BACKGROUND & AIM Real-world data on sofosbuvir/velpatasvir with and without ribavirin (SOF/VEL ± RBV), particularly among patients with genotype 3 (GT3) decompensated cirrhosis, prior treatment, coinfection and hepatocellular carcinoma (HCC), are scarce. We aimed to assess the efficacy and safety of SOF/VEL ± RBV in a real-world setting that included both community and incarcerated GT3 HCV patients. METHODS We included all GT3 HCV patients treated with SOF/VEL ± RBV in our institution. The primary outcome measure was the overall sustained virological response 12 weeks after treatment (SVR12), reported in both intention-to-treat (ITT) and per-protocol (PP) analyses.
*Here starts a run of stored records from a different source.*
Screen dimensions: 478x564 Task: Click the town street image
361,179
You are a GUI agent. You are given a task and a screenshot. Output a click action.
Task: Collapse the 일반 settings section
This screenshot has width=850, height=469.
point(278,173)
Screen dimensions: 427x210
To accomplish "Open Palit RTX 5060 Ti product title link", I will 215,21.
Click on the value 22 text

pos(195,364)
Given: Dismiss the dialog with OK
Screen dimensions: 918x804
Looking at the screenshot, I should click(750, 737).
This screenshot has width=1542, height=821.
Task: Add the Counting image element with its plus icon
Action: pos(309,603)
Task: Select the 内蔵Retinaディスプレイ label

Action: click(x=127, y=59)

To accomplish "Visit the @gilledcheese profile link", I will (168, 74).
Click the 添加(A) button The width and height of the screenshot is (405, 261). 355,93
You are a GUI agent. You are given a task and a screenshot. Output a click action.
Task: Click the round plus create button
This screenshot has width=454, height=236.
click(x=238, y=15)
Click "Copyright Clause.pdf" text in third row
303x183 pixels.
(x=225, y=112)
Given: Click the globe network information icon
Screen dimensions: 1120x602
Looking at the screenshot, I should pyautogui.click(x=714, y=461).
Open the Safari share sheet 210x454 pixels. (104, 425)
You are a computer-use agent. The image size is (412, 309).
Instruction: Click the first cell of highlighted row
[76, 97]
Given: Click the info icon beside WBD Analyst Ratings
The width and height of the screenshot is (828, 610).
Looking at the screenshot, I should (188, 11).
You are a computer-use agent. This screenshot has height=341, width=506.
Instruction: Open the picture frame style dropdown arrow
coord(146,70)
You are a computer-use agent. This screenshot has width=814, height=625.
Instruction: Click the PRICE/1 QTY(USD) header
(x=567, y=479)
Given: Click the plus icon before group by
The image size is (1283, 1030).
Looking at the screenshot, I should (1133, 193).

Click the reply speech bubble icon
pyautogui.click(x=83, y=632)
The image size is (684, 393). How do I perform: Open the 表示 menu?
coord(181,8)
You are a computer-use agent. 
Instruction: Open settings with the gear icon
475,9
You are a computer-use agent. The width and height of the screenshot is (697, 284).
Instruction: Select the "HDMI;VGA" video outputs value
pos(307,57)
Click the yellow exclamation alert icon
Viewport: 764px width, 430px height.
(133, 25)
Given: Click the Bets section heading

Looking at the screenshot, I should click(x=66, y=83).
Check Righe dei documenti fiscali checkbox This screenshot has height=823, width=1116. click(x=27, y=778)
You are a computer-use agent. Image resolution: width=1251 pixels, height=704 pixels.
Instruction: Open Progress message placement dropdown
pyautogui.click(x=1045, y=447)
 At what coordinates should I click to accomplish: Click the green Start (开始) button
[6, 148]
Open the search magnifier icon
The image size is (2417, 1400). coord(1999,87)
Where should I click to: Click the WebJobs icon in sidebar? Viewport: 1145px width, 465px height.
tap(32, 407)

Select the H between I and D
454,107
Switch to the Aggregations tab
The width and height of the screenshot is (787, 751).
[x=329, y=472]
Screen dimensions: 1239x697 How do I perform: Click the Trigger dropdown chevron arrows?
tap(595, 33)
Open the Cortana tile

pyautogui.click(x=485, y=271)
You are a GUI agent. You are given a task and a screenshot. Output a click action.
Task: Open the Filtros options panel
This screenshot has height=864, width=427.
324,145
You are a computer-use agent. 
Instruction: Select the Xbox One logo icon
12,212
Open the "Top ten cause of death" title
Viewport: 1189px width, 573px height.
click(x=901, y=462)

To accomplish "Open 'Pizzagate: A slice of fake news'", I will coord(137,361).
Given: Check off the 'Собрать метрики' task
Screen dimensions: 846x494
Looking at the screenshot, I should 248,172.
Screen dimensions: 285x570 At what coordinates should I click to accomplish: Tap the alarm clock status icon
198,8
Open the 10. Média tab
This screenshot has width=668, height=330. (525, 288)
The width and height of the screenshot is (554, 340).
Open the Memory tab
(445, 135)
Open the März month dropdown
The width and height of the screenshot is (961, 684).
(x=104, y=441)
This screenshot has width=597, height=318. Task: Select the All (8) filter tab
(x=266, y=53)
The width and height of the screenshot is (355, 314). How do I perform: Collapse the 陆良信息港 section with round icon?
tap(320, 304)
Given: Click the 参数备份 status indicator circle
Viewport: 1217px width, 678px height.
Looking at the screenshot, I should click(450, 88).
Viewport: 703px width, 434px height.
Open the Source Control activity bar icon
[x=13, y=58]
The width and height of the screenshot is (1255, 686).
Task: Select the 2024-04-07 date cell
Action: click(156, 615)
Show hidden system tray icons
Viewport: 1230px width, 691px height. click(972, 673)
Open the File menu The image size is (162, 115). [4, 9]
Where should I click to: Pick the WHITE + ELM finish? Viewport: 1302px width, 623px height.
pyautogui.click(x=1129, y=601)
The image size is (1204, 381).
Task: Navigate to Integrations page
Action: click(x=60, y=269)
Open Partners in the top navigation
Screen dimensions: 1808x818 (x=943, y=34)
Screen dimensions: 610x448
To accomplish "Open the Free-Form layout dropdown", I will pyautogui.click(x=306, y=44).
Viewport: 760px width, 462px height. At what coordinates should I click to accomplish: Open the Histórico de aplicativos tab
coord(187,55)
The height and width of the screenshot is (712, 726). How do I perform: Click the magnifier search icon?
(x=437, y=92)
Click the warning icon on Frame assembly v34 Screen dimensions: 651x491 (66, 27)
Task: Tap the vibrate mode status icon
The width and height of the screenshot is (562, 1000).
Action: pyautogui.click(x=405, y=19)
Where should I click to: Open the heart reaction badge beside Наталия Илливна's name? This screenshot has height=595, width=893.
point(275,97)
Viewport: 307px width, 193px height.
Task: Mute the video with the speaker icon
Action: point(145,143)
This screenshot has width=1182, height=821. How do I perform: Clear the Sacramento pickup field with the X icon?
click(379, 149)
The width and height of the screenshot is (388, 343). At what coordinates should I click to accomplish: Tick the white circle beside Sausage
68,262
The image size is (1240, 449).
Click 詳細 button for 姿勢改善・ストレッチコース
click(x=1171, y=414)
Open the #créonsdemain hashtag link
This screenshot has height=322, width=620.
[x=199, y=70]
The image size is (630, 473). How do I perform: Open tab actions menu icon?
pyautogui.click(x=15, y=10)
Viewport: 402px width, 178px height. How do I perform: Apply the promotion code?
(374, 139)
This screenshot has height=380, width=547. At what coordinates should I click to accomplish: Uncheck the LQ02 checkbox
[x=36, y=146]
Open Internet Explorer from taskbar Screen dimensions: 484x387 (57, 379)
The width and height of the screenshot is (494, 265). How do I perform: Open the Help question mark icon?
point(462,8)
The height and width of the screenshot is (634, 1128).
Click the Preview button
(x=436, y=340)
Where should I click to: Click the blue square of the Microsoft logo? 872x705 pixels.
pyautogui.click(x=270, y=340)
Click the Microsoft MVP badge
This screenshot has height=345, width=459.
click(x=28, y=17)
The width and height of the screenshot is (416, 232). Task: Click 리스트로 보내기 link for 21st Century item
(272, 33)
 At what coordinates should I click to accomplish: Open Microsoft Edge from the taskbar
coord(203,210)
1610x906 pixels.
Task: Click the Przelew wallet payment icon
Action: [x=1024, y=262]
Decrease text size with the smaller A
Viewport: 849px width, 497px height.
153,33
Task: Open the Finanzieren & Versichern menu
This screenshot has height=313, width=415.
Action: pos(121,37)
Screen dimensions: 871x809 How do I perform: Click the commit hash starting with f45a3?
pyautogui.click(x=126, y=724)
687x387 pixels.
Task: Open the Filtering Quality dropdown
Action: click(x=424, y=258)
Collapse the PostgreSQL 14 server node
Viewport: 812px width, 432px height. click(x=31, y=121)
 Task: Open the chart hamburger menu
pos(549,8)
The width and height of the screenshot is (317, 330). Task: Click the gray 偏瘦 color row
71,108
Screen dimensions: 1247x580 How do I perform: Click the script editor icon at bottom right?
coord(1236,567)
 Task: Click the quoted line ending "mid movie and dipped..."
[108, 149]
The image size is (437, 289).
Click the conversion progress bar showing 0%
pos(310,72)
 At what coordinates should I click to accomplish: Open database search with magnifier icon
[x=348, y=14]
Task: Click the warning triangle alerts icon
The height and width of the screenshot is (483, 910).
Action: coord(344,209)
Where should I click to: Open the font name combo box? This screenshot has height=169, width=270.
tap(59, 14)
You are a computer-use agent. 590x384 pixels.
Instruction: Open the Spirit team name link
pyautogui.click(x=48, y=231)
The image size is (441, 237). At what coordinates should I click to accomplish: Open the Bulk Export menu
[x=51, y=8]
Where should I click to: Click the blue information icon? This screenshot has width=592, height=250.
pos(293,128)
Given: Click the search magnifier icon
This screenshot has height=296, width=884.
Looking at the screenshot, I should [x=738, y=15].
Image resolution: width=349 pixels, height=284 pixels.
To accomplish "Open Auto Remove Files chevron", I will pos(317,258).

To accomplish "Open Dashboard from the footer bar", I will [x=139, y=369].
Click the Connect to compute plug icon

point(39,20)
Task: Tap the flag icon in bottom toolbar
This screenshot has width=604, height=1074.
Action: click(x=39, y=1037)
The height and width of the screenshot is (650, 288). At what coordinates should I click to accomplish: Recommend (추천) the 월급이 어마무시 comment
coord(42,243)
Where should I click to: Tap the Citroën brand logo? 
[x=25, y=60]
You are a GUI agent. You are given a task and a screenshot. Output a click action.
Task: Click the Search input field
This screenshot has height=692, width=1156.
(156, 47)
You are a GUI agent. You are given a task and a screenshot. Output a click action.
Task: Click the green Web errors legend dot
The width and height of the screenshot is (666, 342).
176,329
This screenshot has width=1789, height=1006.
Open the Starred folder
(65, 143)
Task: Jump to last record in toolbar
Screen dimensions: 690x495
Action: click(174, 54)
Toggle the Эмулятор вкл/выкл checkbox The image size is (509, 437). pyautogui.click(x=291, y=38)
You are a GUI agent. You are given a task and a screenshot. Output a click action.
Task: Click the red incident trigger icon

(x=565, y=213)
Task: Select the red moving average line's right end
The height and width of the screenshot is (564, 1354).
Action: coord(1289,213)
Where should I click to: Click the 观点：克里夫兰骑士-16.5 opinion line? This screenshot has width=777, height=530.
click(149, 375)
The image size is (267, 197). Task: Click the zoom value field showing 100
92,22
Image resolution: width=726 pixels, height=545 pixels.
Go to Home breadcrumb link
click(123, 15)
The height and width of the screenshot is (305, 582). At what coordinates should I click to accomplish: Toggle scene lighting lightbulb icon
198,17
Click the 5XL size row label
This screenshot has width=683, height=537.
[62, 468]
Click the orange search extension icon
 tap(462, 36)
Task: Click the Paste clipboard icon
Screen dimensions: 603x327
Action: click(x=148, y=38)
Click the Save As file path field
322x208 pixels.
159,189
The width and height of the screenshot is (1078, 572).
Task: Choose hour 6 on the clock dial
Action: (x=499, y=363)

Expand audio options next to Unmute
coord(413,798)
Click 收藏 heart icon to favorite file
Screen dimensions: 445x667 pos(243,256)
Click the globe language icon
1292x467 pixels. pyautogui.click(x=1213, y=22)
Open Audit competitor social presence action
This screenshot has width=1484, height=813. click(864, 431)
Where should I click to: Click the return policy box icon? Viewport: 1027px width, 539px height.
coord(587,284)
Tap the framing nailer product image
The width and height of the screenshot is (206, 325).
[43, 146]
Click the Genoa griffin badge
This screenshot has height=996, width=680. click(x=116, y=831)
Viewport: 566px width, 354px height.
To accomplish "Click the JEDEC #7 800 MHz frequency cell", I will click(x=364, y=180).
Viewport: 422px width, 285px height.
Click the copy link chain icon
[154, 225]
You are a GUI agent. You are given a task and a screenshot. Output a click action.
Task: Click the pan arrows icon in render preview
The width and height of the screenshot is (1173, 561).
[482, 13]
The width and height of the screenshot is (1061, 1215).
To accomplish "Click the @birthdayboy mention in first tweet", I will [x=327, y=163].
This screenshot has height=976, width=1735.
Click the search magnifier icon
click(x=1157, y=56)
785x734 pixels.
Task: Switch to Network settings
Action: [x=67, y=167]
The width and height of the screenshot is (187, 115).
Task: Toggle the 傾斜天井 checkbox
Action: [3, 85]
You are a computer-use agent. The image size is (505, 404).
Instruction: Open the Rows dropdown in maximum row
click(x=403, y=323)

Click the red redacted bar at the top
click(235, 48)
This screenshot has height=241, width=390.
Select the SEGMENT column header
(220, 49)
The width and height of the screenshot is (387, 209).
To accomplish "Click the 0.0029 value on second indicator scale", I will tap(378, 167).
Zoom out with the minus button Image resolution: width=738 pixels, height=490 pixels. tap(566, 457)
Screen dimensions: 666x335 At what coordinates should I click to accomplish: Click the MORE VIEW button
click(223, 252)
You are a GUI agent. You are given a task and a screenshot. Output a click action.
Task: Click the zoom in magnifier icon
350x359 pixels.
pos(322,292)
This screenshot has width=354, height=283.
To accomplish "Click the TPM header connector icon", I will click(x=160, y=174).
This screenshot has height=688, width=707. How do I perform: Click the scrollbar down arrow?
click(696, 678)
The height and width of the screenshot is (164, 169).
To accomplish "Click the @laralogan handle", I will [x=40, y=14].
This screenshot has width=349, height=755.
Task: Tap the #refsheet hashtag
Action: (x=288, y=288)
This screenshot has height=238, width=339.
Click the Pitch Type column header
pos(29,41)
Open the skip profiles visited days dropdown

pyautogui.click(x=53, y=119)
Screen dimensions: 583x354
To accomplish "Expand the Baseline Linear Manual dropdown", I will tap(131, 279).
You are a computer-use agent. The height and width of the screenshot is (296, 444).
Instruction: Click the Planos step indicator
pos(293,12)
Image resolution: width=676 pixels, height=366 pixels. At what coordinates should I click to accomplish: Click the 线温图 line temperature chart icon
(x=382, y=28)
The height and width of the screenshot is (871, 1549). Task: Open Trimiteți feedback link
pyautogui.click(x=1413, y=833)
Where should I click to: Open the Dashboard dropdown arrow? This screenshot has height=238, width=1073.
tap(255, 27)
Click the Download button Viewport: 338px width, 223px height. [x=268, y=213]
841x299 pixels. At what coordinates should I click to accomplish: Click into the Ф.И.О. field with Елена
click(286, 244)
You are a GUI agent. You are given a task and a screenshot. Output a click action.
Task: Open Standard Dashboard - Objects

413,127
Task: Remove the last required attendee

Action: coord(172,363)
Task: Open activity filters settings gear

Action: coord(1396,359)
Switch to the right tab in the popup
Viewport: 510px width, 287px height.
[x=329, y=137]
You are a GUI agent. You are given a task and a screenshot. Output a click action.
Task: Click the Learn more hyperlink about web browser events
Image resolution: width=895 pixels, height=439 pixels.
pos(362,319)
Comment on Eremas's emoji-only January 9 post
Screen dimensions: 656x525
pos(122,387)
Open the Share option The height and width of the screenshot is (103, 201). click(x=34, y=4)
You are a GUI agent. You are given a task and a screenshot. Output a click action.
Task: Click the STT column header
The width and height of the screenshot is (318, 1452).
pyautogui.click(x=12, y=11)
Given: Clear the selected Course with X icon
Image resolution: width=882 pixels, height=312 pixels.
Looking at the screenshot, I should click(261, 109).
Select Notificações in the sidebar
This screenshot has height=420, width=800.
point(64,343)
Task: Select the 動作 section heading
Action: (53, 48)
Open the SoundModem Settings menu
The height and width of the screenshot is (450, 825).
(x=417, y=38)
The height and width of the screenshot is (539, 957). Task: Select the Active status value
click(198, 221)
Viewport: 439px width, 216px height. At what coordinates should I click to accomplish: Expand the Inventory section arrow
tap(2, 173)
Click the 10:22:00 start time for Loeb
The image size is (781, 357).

The secondary outcome measures were SVR12 stratified by the presence of decompensated cirrhosis, prior treatment, HCC, HIV/HBV co-infection, and the occurrence rate of serious adverse events requiring treatment cessation or hospitalization. RESULTS A total of 779 HCV patients were treated with 12-week of SOF/VEL ± RBV, of which 85% were treated during incarceration. Among the 530 GT3 HCV patients, 31% had liver cirrhosis and 6% were treatment-experienced. The overall SVR12 for GT3 was 98.7% (95% CI: 97.3%, 99.5%) and 99.2% (95% CI: 98.1%, 99.8%), in ITT and PP analysis, respectively. High SVR12 was also seen in ITT analysis among GT3 HCV patients with decompensated cirrhosis (88%), prior treatment (100%), HCC (100%) and HIV/HBV coinfection (100%). Apart from 1 patient who developed myositis, no other serious adverse events were observed. CONCLUSION SOF/VEL ± RBV is a safe and efficacious treatment option for GT3 HCV patients in a real-world setting. SOF/VEL with RBV may be considered for decompensated GT3 HCV patients.